Une chaleur qui pèse sur la santé
On a tous en tête l'été 2003. Pourtant, la canicule de juin 2026 a été encore plus intense : Santé publique France la décrit comme un épisode d'une sévérité exceptionnelle, dont l'intensité a dépassé celle d'août 2003. Les chiffres parlent d'eux-mêmes. Le 25 juin, SOS Médecins a enregistré un pic historique de 698 consultations liées à la chaleur, et les services d'urgence ont compté 2 089 passages le 26 juin. Des niveaux jamais observés depuis le début de la surveillance en 2004.
Les personnes âgées paient le plus lourd tribut : deux tiers des hospitalisations concernaient des personnes de 75 ans et plus. Mais tout le monde est concerné, et c'est là que les médicaments entrent en jeu.
Pourquoi la chaleur et certains médicaments font mauvais ménage
Quand il fait très chaud, le corps lutte pour rester à bonne température : il transpire, dilate les vaisseaux, puise dans ses réserves d'eau. Or certains traitements viennent perturber ces mécanismes. D'après l'Assurance Maladie, les diurétiques augmentent les pertes d'eau et peuvent provoquer ou aggraver une déshydratation. D'autres médicaments (certains neuroleptiques, antidépresseurs, antiparkinsoniens, mais aussi les hormones thyroïdiennes ou les vasoconstricteurs) peuvent gêner la thermorégulation, c'est-à-dire la capacité du corps à évacuer la chaleur.
La déshydratation, de son côté, modifie la façon dont les reins éliminent les médicaments. Résultat : l'effet de certains traitements peut être renforcé ou perturbé. C'est le cas des anti-inflammatoires (AINS), de l'aspirine, de certains antihypertenseurs, du lithium ou de la digoxine, qui sollicitent la fonction rénale.
Les médicaments à surveiller de plus près
Le message le plus important d'abord : rien de tout cela ne justifie d'arrêter un traitement de sa propre initiative, ni même de le réduire. Le bon réflexe, c'est d'en parler à son médecin ou à son pharmacien, qui adaptera si besoin.
Quelques repères utiles, rappelés par l'Assurance Maladie :
- Le paracétamol est inefficace en cas de coup de chaleur, et l'aspirine peut perturber la thermorégulation. En cas de forte fièvre liée à la chaleur, ce ne sont pas les bonnes réponses.
- Les patchs (dispositifs transdermiques) peuvent voir leur efficacité modifiée par la transpiration ou la dilatation des vaisseaux.
- Les médicaments photosensibilisants exposent à des réactions cutanées parfois sévères au soleil.
- Les lecteurs de glycémie et les bandelettes peuvent donner des résultats faussés s'ils ont été exposés à de fortes températures.
Bien conserver et transporter ses médicaments
La chaleur abîme aussi les médicaments eux-mêmes.

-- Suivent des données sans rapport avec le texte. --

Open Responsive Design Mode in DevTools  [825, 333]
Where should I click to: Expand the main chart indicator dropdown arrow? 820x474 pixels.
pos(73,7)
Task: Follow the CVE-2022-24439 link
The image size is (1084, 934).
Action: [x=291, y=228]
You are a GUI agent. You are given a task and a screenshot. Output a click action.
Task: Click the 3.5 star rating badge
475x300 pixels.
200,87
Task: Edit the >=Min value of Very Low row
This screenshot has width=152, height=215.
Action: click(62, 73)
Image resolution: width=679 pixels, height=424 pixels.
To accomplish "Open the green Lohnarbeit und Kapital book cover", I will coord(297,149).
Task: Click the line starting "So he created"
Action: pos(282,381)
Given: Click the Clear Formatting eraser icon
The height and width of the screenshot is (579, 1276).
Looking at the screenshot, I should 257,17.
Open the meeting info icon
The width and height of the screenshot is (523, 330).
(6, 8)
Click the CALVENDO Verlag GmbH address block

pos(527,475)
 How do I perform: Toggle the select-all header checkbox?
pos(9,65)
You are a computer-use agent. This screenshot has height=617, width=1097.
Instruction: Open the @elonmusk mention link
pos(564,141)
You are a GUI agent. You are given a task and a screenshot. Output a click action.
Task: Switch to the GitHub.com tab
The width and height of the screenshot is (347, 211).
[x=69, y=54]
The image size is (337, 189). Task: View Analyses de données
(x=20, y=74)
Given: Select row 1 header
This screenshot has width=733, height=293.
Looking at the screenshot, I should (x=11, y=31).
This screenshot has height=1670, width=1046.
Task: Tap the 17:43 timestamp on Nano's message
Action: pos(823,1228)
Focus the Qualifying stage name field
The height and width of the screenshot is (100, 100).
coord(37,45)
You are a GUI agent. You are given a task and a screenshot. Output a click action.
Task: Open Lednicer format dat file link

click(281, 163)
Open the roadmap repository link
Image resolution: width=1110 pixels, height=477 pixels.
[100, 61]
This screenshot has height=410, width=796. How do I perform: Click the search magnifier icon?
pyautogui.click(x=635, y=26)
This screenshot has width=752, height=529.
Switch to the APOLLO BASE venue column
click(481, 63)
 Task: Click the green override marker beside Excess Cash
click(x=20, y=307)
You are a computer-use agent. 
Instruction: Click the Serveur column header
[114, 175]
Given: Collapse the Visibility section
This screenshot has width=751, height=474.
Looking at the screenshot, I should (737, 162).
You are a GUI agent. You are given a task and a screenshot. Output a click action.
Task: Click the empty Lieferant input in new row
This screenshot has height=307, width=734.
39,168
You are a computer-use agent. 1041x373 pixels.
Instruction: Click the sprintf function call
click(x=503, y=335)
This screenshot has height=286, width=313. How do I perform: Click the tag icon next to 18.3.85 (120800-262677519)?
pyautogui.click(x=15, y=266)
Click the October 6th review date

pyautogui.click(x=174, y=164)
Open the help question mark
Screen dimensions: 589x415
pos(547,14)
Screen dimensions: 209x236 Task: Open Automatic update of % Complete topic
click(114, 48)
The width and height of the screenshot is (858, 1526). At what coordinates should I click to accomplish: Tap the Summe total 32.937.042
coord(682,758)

Le premier réflexe : lire la notice, qui indique les conditions de conservation. On distingue en général trois cas de figure.
- Pas de précaution particulière : le médicament se conserve normalement, dans son emballage d'origine.
- À conserver en dessous de 25 °C ou 30 °C : on limite au maximum l'exposition à la chaleur, même si de courtes hausses restent tolérées.
- À conserver au réfrigérateur (entre 2 et 8 °C) : on le garde au frais et on ne le remet pas au froid après une exposition à la chaleur.
Concrètement, on évite de laisser ses boîtes dans la boîte à gants ou sur la plage arrière de la voiture, où la température grimpe très vite. Pour transporter un médicament qui doit rester au frais (comme l'insuline), on utilise un contenant isotherme réfrigéré, avec des pains de glace, et on demande conseil à son pharmacien. Les formes sensibles comme les suppositoires, les crèmes ou les ovules se rangent dans un endroit frais.
Les bons réflexes, en résumé
- On s'hydrate régulièrement, sans attendre d'avoir soif.
- On ne modifie jamais son traitement seul : on demande conseil à son médecin ou à son pharmacien.
- On évite l'automédication : pas de nouveau médicament sans avis, même en vente libre.
- On garde un œil sur les plus fragiles autour de soi : nourrissons, personnes âgées, personnes atteintes de maladies chroniques (une insuffisance cardiaque ou rénale, par exemple).
La chaleur fait partie de nos étés, et elle reviendra. Avec quelques bons gestes et l'aide de son pharmacien, on continue son traitement en toute sécurité, même quand le thermomètre s'affole.